I covered this 3' X 4' canvas with a bunch of little sketches that I drew at work while on the phone, ya know, when you aren't really paying any attention to what you are sketching. It's like letting your sub-conscious take over for a bit. Then I covered it with epoxy resin, sealing in all the magic.
Thirty-three 8" x 10" panels of delicious color, thick epoxy resin and creepy monsters. They all don't have text, but I wanted to show detail on a couple of favorites. There were 36 panels, but two broke and I took out 3 for Neapolitan below.
These are drawings in leftover sticker paper encased in epoxy resin on a block to create some space between the image and the wall. This series was taken from the original Carpet Mental Eyes series because two of them lost corners. Also, I thought it looked nice together and reminds me of Neapolitan ice cream, Yummmmm. 8" x 10" each.
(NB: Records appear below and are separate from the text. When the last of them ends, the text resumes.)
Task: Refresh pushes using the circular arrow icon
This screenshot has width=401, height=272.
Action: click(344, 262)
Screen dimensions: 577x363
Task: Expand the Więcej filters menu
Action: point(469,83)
Look at it, look good and hard, look at the piano in the swamp! Acrylic on 17.5" x 13.5" canvas smothered in delicious epoxy resin and framed with a quaint and simple black frame.
Yeah, I heart these. I built them from the legs of an old Ikea couch, that couch was so uncomfortable that you couldn't even sit through a movie without killing your own back. Luscious lime green paint on two 34.5" x 5"panels and monster drawings suspended in epoxy resin. You can see the shadow of the line drawing.
This 7' x 4' oil painting is of a road in Kingsbury Ordinance Plant, now a preserve, it was used to build munitions in WW2 and is an odd but cool place to paint. It didn't look exactly like this, but close enough.
Ok, this one is a weird drawing that I covered with epoxy resin. Then I drew trees on top of the resin, added more resin, more tree, etc. So, the drawing has depth and floats in the resin.